Material shown —
=-=-=-=-=
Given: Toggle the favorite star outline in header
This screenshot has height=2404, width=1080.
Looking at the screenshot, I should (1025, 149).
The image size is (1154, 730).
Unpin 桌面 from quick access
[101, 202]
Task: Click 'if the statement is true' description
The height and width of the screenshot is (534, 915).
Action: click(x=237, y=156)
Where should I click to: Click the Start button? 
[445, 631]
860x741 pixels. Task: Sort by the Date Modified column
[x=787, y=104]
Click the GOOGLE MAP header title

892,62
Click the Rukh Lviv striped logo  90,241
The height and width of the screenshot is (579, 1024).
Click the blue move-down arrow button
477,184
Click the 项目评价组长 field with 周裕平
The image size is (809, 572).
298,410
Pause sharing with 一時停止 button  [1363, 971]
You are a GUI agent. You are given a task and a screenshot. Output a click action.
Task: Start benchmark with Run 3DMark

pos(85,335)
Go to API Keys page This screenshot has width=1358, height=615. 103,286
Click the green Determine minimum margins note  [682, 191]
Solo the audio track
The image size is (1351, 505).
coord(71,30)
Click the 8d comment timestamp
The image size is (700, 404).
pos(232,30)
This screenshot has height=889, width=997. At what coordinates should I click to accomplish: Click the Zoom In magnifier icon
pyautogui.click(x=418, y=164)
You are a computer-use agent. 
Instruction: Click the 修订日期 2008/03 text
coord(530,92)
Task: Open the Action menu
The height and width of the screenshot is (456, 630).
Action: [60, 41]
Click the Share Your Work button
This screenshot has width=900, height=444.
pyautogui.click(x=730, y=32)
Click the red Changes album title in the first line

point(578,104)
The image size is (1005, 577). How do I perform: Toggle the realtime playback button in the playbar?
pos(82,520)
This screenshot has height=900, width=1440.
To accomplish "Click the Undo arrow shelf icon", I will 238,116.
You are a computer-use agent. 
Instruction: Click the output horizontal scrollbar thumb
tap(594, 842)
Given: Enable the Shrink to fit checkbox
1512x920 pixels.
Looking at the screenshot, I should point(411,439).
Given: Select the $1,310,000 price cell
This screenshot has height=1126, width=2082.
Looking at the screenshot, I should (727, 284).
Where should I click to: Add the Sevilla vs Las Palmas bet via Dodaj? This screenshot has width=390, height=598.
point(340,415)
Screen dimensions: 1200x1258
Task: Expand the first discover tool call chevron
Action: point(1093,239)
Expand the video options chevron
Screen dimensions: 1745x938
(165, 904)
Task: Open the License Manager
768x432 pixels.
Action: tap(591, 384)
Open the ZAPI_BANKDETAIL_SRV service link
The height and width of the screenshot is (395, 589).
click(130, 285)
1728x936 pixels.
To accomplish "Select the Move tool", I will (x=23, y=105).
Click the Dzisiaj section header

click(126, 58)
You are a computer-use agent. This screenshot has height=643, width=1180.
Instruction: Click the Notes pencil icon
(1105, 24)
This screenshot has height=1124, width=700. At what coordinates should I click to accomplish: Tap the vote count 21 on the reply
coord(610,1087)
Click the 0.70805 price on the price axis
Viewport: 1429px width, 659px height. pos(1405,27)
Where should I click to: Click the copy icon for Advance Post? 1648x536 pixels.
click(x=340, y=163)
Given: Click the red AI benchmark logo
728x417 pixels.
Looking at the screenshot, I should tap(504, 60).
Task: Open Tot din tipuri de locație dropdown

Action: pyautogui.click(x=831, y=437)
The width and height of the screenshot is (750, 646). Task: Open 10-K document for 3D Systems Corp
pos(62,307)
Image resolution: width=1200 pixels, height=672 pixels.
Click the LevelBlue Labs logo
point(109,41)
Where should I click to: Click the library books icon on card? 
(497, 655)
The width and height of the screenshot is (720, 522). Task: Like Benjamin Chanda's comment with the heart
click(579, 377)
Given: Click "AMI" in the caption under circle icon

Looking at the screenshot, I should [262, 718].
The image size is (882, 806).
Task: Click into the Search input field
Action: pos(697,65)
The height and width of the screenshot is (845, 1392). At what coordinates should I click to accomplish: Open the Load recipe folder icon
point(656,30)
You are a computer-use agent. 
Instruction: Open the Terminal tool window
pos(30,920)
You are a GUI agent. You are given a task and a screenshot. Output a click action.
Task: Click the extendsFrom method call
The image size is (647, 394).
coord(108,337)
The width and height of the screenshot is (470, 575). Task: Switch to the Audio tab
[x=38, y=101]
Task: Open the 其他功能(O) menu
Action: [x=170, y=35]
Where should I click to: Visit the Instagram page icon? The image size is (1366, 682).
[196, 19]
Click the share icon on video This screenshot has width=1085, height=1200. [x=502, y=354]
=-=-=-=-=
Aim of the exercise —
Retype the data in full, exactly.

Reply —
Given: Toggle the favorite star outline in header
This screenshot has height=2404, width=1080.
Looking at the screenshot, I should (1025, 149).
The image size is (1154, 730).
Unpin 桌面 from quick access
[101, 202]
Task: Click 'if the statement is true' description
The height and width of the screenshot is (534, 915).
Action: click(x=237, y=156)
Where should I click to: Click the Start button? 
[445, 631]
860x741 pixels. Task: Sort by the Date Modified column
[x=787, y=104]
Click the GOOGLE MAP header title

892,62
Click the Rukh Lviv striped logo  90,241
The height and width of the screenshot is (579, 1024).
Click the blue move-down arrow button
477,184
Click the 项目评价组长 field with 周裕平
The image size is (809, 572).
298,410
Pause sharing with 一時停止 button  [1363, 971]
You are a GUI agent. You are given a task and a screenshot. Output a click action.
Task: Start benchmark with Run 3DMark

pos(85,335)
Go to API Keys page This screenshot has width=1358, height=615. 103,286
Click the green Determine minimum margins note  [682, 191]
Solo the audio track
The image size is (1351, 505).
coord(71,30)
Click the 8d comment timestamp
The image size is (700, 404).
pos(232,30)
This screenshot has height=889, width=997. At what coordinates should I click to accomplish: Click the Zoom In magnifier icon
pyautogui.click(x=418, y=164)
You are a computer-use agent. 
Instruction: Click the 修订日期 2008/03 text
coord(530,92)
Task: Open the Action menu
The height and width of the screenshot is (456, 630).
Action: [60, 41]
Click the Share Your Work button
This screenshot has width=900, height=444.
pyautogui.click(x=730, y=32)
Click the red Changes album title in the first line

point(578,104)
The image size is (1005, 577). How do I perform: Toggle the realtime playback button in the playbar?
pos(82,520)
This screenshot has height=900, width=1440.
To accomplish "Click the Undo arrow shelf icon", I will 238,116.
You are a computer-use agent. 
Instruction: Click the output horizontal scrollbar thumb
tap(594, 842)
Given: Enable the Shrink to fit checkbox
1512x920 pixels.
Looking at the screenshot, I should point(411,439).
Given: Select the $1,310,000 price cell
This screenshot has height=1126, width=2082.
Looking at the screenshot, I should (727, 284).
Where should I click to: Add the Sevilla vs Las Palmas bet via Dodaj? This screenshot has width=390, height=598.
point(340,415)
Screen dimensions: 1200x1258
Task: Expand the first discover tool call chevron
Action: point(1093,239)
Expand the video options chevron
Screen dimensions: 1745x938
(165, 904)
Task: Open the License Manager
768x432 pixels.
Action: tap(591, 384)
Open the ZAPI_BANKDETAIL_SRV service link
The height and width of the screenshot is (395, 589).
click(130, 285)
1728x936 pixels.
To accomplish "Select the Move tool", I will (x=23, y=105).
Click the Dzisiaj section header

click(126, 58)
You are a computer-use agent. This screenshot has height=643, width=1180.
Instruction: Click the Notes pencil icon
(1105, 24)
This screenshot has height=1124, width=700. At what coordinates should I click to accomplish: Tap the vote count 21 on the reply
coord(610,1087)
Click the 0.70805 price on the price axis
Viewport: 1429px width, 659px height. pos(1405,27)
Where should I click to: Click the copy icon for Advance Post? 1648x536 pixels.
click(x=340, y=163)
Given: Click the red AI benchmark logo
728x417 pixels.
Looking at the screenshot, I should tap(504, 60).
Task: Open Tot din tipuri de locație dropdown

Action: pyautogui.click(x=831, y=437)
The width and height of the screenshot is (750, 646). Task: Open 10-K document for 3D Systems Corp
pos(62,307)
Image resolution: width=1200 pixels, height=672 pixels.
Click the LevelBlue Labs logo
point(109,41)
Where should I click to: Click the library books icon on card? 
(497, 655)
The width and height of the screenshot is (720, 522). Task: Like Benjamin Chanda's comment with the heart
click(579, 377)
Given: Click "AMI" in the caption under circle icon

Looking at the screenshot, I should [262, 718].
The image size is (882, 806).
Task: Click into the Search input field
Action: pos(697,65)
The height and width of the screenshot is (845, 1392). At what coordinates should I click to accomplish: Open the Load recipe folder icon
point(656,30)
You are a computer-use agent. 
Instruction: Open the Terminal tool window
pos(30,920)
You are a GUI agent. You are given a task and a screenshot. Output a click action.
Task: Click the extendsFrom method call
The image size is (647, 394).
coord(108,337)
The width and height of the screenshot is (470, 575). Task: Switch to the Audio tab
[x=38, y=101]
Task: Open the 其他功能(O) menu
Action: [x=170, y=35]
Where should I click to: Visit the Instagram page icon? The image size is (1366, 682).
[196, 19]
Click the share icon on video This screenshot has width=1085, height=1200. [x=502, y=354]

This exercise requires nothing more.